Antecedentes históricos    Los Tercios de la Guardia Civil correspondientes a ultramar siguieron en su creación a los de la metrópoli. Y la historia se repite , su fama la precede. Esta vez con el Conde de Alcoy, quien a comienzos de 1848, al hacerse cargo del mando de la isla de Cuba como Capitán General, observa el anarquismo que existe en el sistema empleado para el mantenimiento del orden público la ineptitud del personal sobre quien recaía la responsabilidad y custodia de velar por la seguridad, la vida y hacienda de los habitantes de la isla; solicitó de todas las autoridades y corporaciones públicas de la misma los correspondientes informes, mientras él redactaba una meditada y extensa memoria en la que exponía las motivaciones que le inducían a solicitar la creación de una Guardia Civil insular, que tan exitosa estaba resultando en la metrópoli.

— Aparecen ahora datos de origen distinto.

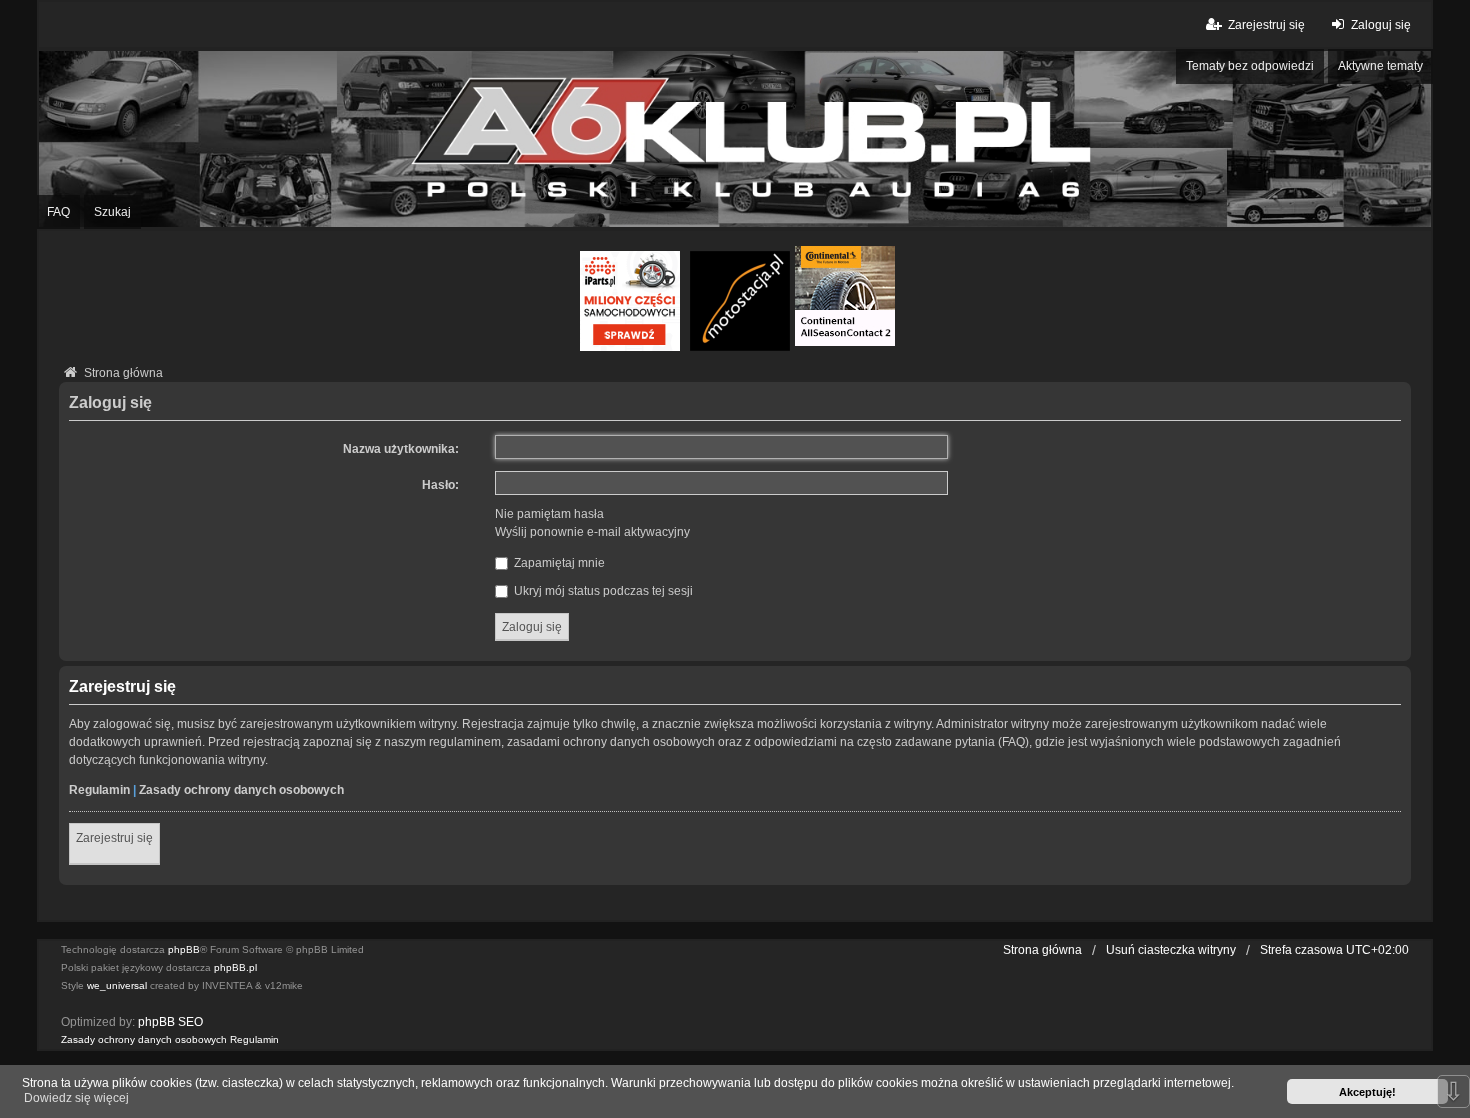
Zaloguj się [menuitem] (1381, 25)
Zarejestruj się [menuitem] (1266, 25)
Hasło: (440, 485)
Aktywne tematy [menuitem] (1380, 66)
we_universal (117, 985)
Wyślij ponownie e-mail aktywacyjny (592, 532)
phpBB (184, 949)
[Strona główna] (735, 139)
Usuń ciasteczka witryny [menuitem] (1171, 950)
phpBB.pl (235, 967)
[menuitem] (144, 1040)
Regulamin (99, 790)
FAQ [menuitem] (58, 212)
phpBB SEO (170, 1022)
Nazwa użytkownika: (401, 449)
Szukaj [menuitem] (112, 212)
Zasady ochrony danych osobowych (241, 790)
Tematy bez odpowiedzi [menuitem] (1250, 66)
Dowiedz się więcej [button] (76, 1098)
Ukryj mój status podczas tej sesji (602, 591)
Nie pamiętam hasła (549, 514)
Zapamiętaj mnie (558, 563)
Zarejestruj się (114, 838)
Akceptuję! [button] (1367, 1092)
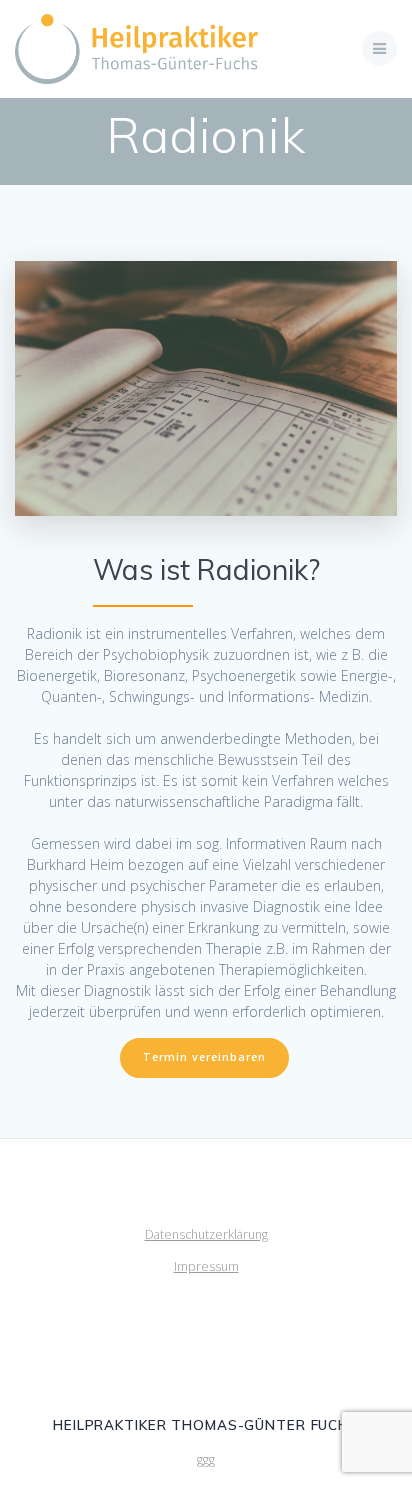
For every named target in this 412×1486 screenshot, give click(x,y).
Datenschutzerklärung (206, 1234)
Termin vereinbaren (204, 1057)
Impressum (206, 1266)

    Esta Memoria es remitida un año después al Gobierno de Madrid, en la que se proponía, entre otras cosas, que la Guardia Civil se distribuiría en Puestos por los pueblos y caseríos rurales, y además la creación de un "Tercio" mandado por un Coronel, un Teniente Coronel, un Segundo Jefe, integrado por una Plana Mayor y 10 Compañías Mixtas con un total de 1.500 hombres, de los cuales 1.000 serían plazas montadas. En cuanto a uniformidad y armamento, el primero debería ser sencillo, lo más parecido posible al de la Guardia Civil peninsular, pero con el típico “jipi-jape", en sustitución del sombrero utilizado en España, y por lo que respecta al armamento, solicitaba para todos el fusil y, además, sable y pistola para las plazas montadas. La valoración de esta memoria se calculaba en 12.000.000 de reales.  No recibió contestación. La gloria, le estaba reservada al Teniente General don José Gutiérrez De La Concha, Marqués de La Habana, quien en el año 1851 salió de la Península, como Capitán General de la Isla, decidido a organizar e implantar de una manera definitiva la Guardia Civil en el territorio.    Al hacerse cargo del mando en diciembre de dicho año, encargo al Comandante de Infantería don Agustín Jiménez Bueno, que a su vez fue Capitán del Cuerpo en la época fundacional, la redacción de un proyecto de organización de un "Tercio en comisión de la Guardia Civil", cuyo mando estaría bajo su cargo. Los Oficiales y Tropa se seleccionarían de los Regimientos del Ejército de la Isla, sin causar baja en ellos, pues serían destinados sólo “en comisión" a dicho Tercio. Para plantilla se proponía una Plana Mayor, tres Compañías para Infantería y tres para Caballería. Este nuevo proyecto, como el primero, quedo también aparcado en los despachos ministeriales. Provisionalmente, el General De la Concha, y bajo su responsabilidad, creó una “unidad piloto" de la Guardia Civil insular.El 20 de junio de 1854, por Real Orden, se aprobó “legalmente" la organización de la Guardia Civil en la referida isla antillana.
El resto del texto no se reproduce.